A case that offered new insight into the federal investigation of Cook County Circuit Court Clerk Dorothy Brown’s office should soon be in the hands of a jury following closing arguments, which are expected Friday.
The perjury trial of Beena Patel continued Thursday to reveal new details about the probe, which has yielded no criminal charges against Brown five years after it began. Still, it threatened to derail Brown’s political career in October 2015.
Instead, Patel and a fellow colleague at the clerk’s office, Sivasubramani Rajaram, were charged in separate cases with lying to a federal grand jury. Prosecutors rested their case Thursday against Patel after calling to the witness stand the head of the FBI’s public corruption squad in Chicago and two clerk’s office workers.
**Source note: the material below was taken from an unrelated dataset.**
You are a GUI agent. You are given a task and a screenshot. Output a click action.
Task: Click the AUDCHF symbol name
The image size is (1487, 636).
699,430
They also played more recordings of Patel’s testimony before the grand jury.
Though the case is focused on the lies Patel allegedly told to the grand jury, the trial jurors have heard much about Brown and the federal investigation of her office. Prosecutors even displayed a photograph of Brown in the courtroom Wednesday.
Patel’s lawyers have argued her alleged lies were insignificant and did not affect the investigation.
On Thursday, high-ranking clerk’s office employees Janet Hunter and Joyce Martinez took the stand. Each described a process within the office for the sale of tickets to Brown’s political fundraisers, including fashion shows and birthday/anniversary celebrations.
Hunter, who oversaw other managers in the office, said she would learn from her supervisor when tickets to the events were available. She said she would then reach out to the managers she oversaw to see if they were interested in purchasing them.
Hunter said Patel once worked as her supervisor. She said Patel asked her to purchase tickets and collected the proceeds from tickets that Hunter sold.
Patel is accused of lying to the grand jury about the sale of those tickets within Brown’s office, among other things.
FBI Supervisory Special Agent Brendan O’Leary, who oversees the agency’s public corruption squad in Chicago, later took the stand. He said the FBI’s investigation of an alleged “pay-to-play operation” in Brown’s office began in spring 2014. He said it heated up when the feds learned that Rajaram had loaned $15,000 to Brown’s business, Goat Masters Corporation, shortly before landing a job in her office.
During cross-examination, defense attorney Walter Jones Jr. challenged O’Leary by asking about that investigation, “you have not indicted a single person for pay-to-play, have you?” That prompted a long sidebar discussion between the lawyers and the judge. When that sidebar ended, Jones moved on with his questioning.
A Pennsylvania businessman, Donald Donagher Jr., has been indicted for an alleged pay-to-play scheme that implicates Brown, though Brown faces no charges in that case, either.
Finally, jurors in Patel’s trial Thursday heard a recording of Patel’s July 14, 2016, testimony before the secretive grand jury panel tasked with deciding whether to level criminal charges. Patel’s testimony that day began with an odd anecdote about an envelope she received that very morning.
She said it contained a smaller envelope with Rajaram’s name written on it.
Patel said she recognized the handwriting on the envelope as Brown’s. She also explained that, the previous month, Rajaram’s daughter had shown up at the Daley Center looking for her father’s loan repayment from Brown.
Though prosecutors said they never opened the smaller envelope before the grand jury, attorneys told U.S. District Judge Sara Ellis on Thursday the envelope contained interest payments on the loan in the form of two checks, as well as a payment schedule.